● **WHAT IS EXPECTED**
Identify every line below that contains the string "Task", and copy each of those lines. Case counts.

● **EXTRACTED RECORDS**
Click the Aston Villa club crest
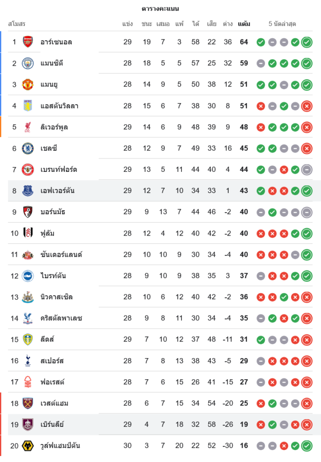Image resolution: width=321 pixels, height=462 pixels. (28, 106)
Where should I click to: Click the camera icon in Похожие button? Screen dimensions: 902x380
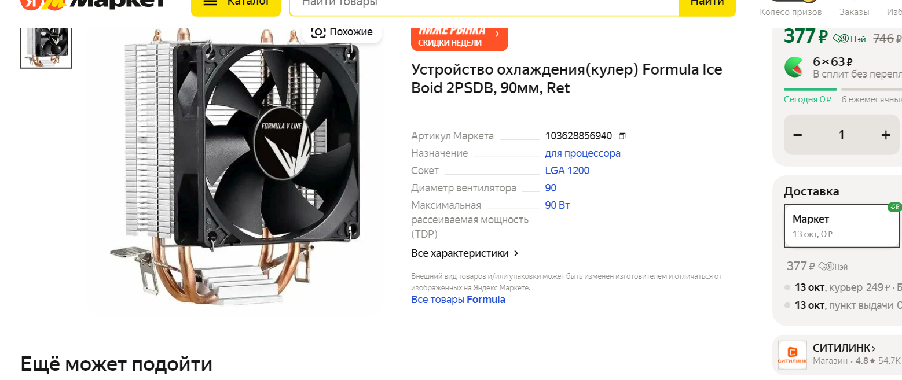318,32
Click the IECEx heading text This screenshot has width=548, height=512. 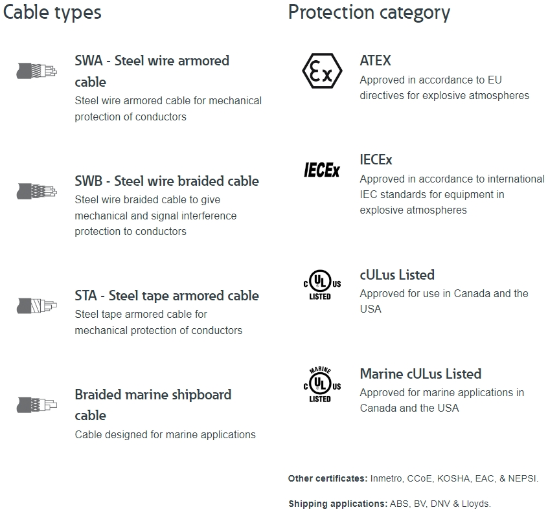376,160
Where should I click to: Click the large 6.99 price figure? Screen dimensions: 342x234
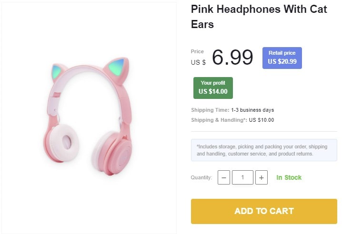coord(232,58)
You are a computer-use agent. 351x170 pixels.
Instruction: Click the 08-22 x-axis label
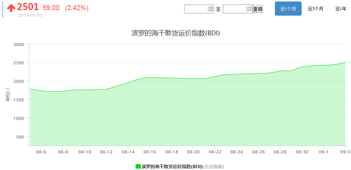[215, 152]
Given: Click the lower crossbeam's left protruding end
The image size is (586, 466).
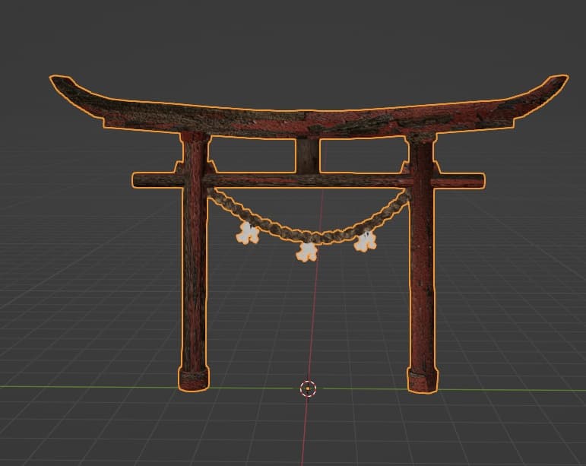Looking at the screenshot, I should 157,180.
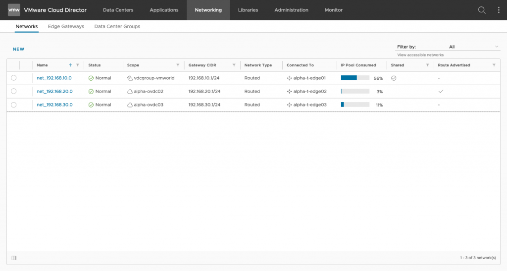This screenshot has height=271, width=507.
Task: Click the search magnifier icon
Action: [x=481, y=10]
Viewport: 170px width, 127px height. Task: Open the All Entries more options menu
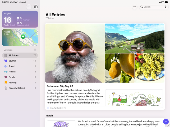tap(135, 7)
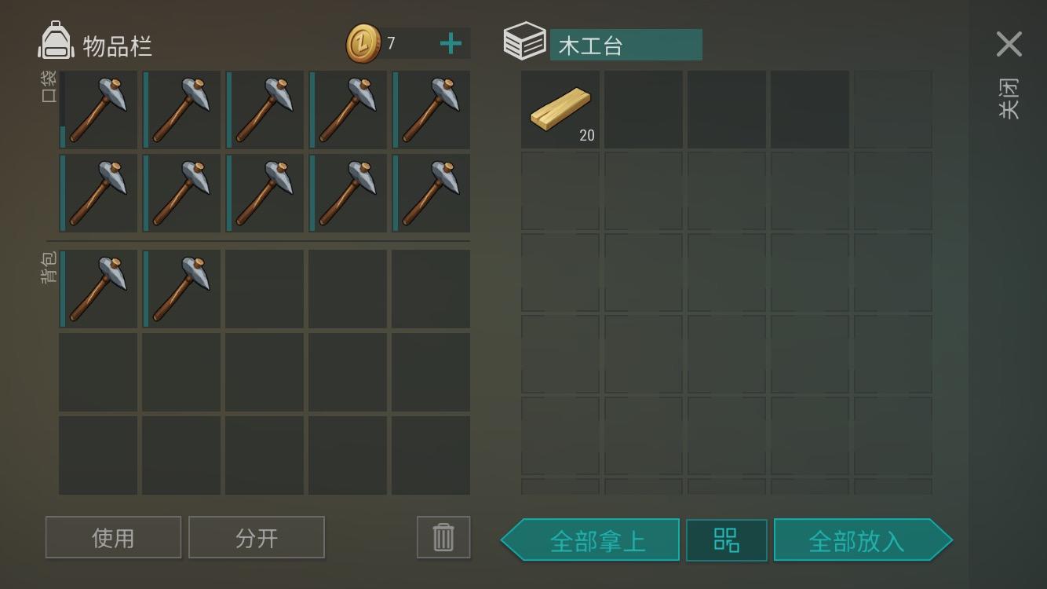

● **WRITTEN REPLY**
Task: Click the search magnifier icon
Viewport: 170px width, 127px height. Task: Open the All Entries more options menu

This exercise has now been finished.